> [Exercise details]: From the records below, pull each line that has "computer".
================
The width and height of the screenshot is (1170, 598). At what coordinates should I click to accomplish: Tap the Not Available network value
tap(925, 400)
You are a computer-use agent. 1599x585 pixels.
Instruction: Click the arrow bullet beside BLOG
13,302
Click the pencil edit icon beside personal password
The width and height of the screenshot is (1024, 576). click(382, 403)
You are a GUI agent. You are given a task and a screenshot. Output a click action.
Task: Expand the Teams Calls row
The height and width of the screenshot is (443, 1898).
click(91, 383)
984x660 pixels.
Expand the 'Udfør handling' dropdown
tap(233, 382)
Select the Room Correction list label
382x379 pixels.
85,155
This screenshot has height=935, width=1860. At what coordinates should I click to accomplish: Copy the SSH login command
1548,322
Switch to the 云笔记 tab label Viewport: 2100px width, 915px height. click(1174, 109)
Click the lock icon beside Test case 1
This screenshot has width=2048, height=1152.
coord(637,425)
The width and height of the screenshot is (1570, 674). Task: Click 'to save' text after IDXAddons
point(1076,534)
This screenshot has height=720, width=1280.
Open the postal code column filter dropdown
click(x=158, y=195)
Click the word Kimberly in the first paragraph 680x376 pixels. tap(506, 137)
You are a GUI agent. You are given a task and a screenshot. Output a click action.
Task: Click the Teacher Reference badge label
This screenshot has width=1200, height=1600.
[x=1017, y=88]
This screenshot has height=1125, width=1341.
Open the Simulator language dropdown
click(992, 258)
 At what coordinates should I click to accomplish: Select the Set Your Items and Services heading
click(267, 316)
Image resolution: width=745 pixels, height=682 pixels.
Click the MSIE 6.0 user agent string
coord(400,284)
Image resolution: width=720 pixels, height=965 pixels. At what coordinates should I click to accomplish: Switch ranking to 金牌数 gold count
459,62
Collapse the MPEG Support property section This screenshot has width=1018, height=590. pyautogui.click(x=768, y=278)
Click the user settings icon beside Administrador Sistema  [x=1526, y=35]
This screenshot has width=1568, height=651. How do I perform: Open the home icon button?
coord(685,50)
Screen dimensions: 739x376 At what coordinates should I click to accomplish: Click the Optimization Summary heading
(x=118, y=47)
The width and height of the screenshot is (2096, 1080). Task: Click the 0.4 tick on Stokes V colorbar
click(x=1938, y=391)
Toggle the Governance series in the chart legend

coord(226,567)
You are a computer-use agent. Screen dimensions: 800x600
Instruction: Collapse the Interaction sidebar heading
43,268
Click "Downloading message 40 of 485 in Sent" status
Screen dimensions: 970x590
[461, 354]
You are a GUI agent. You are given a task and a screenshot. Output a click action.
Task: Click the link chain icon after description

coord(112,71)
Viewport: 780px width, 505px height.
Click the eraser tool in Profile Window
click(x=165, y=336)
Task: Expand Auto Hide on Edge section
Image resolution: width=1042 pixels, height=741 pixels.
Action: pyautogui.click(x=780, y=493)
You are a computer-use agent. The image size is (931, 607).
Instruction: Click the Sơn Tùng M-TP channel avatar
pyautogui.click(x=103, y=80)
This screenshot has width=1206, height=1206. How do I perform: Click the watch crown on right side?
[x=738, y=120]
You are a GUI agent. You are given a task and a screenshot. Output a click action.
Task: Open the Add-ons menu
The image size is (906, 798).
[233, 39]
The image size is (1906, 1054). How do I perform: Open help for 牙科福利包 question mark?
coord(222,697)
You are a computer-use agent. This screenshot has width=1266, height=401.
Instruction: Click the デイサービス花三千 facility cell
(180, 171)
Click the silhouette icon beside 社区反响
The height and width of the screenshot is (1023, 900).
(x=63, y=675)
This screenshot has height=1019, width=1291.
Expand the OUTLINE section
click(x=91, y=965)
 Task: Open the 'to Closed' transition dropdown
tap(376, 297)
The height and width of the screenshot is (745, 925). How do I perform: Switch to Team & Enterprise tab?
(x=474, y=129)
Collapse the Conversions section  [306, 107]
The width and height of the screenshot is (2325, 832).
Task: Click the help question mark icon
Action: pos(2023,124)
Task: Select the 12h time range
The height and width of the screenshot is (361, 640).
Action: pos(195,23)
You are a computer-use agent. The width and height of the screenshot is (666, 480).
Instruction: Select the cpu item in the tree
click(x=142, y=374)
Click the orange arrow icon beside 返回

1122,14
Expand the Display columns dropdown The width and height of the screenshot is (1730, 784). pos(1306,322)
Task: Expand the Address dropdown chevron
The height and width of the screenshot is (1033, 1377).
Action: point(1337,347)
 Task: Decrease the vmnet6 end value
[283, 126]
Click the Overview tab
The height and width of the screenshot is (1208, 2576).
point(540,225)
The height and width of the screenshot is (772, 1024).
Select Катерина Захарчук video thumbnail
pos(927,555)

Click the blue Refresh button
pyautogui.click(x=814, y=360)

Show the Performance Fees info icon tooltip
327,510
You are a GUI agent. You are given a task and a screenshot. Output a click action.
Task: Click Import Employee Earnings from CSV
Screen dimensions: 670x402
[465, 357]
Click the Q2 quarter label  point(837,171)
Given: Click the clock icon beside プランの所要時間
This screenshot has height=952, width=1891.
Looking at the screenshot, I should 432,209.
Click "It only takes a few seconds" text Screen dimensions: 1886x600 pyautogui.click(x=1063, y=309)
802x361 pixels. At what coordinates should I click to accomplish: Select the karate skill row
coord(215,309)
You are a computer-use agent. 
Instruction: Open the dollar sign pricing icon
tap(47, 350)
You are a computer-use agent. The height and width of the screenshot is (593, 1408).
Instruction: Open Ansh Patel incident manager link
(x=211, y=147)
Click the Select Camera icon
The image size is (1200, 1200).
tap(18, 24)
================
> [Solved exercise]:
You are a computer-use agent. 1599x585 pixels.
You are a computer-use agent. Screen dimensions: 800x600
You are a computer-use agent. The image size is (931, 607).
You are a computer-use agent. This screenshot has width=1266, height=401.
You are a computer-use agent. The width and height of the screenshot is (666, 480).
You are a computer-use agent. 
You are a computer-use agent. The height and width of the screenshot is (593, 1408).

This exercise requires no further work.